■ **Passage provided**
Re: Matching NUL characters

  o MIME decoding may not be implemented and everything is (legally)
    treated as literal, although implementing it is a strong SHOULD.
    If not implemented, comparison works unless 8-bit characters are
    encountered.


no, MIME decoding is required.


It is not, because decoding etc. in section 2.7.2 is only a SHOULD and
followed by:

   If implementations fail to support the above behavior, they MUST
   conform to the following:

      No two strings can be considered equal if one contains octets
      greater than 127.

So it is not *required*, but it's not clear what is required.  That's
subject to interpretation.

  o  Broken words are treated as literal strings (MUAs either do that or
     decode them to junk, when their parser fails)


words that doesn't match the grammer are treated as literals.  how to
treat words that broken for other reasons is specified in RFC 2047
section 6.


I see the following in section 6:

   A mail reader need not attempt to display the text associated with an
   'encoded-word' that is incorrectly formed.  However, a mail reader
   MUST NOT prevent the display or handling of a message because an
   'encoded-word' is incorrectly formed.

So what is sieve supposed to do with incorrect words and where is that
defined?

   If the mail reader does not support the character set used, it may
   (a) display the 'encoded-word' as ordinary text (i.e., as it appears
   in the header), (b) make a "best effort" to display using such
   characters as are available, or (c) substitute an appropriate message
   indicating that the decoded text could not be displayed.

That's fine for a human interface, but an automated filter should
have a determined behaviour.

  o  Correct words with unknown character sets are treated as literal
     strings.  The assumption that all unknown character sets are
     one-byte codes and identical to US-ASCII in their lower 128
     octets is not sound.

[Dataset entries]
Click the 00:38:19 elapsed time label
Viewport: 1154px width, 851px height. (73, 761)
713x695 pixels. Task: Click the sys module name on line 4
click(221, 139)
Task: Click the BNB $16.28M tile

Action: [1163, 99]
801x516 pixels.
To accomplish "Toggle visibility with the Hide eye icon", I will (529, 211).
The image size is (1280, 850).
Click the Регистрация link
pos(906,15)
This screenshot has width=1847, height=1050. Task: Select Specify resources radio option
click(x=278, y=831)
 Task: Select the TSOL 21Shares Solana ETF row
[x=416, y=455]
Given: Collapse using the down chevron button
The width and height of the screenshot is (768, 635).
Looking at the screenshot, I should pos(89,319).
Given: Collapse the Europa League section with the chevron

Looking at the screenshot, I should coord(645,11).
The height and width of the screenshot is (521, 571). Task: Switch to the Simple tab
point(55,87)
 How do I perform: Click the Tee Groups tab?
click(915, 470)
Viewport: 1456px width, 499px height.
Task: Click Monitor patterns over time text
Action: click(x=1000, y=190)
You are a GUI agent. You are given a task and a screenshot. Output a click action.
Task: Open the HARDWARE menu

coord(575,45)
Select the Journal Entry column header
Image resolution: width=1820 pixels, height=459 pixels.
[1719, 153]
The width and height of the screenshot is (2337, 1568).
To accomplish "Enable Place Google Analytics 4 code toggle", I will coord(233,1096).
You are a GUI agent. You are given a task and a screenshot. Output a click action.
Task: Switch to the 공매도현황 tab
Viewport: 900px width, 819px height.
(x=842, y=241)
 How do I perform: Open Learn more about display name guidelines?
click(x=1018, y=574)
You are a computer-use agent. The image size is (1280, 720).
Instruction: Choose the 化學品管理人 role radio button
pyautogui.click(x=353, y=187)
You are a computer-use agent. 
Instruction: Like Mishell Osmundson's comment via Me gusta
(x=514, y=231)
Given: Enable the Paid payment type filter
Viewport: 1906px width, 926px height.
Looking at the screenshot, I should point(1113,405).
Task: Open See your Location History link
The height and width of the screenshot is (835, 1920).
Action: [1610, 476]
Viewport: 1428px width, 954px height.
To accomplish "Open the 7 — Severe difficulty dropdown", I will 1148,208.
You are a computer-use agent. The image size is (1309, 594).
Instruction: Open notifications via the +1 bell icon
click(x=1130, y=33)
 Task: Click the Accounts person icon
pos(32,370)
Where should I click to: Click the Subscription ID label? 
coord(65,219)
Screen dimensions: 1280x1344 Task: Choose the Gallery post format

■ **Stated goal A**
Turn the paragraph in the thread on matching NUL characters that begins "If the mail reader does not support" into a short list that keeps its main facts.
■ **Stated goal B**
Transcribe the portion of the thread on matching NUL characters starting at "If the mail" and ending at "not be displayed.".

■ **Full output A**
When a mail reader does not support the character set used, it may:
- display the 'encoded-word' as ordinary text, as it appears in the header;
- make a "best effort" to display it with the characters available;
- substitute a message saying the decoded text could not be displayed.

■ **Full output B**
If the mail reader does not support the character set used, it may
   (a) display the 'encoded-word' as ordinary text (i.e., as it appears
   in the header), (b) make a "best effort" to display using such
   characters as are available, or (c) substitute an appropriate message
   indicating that the decoded text could not be displayed.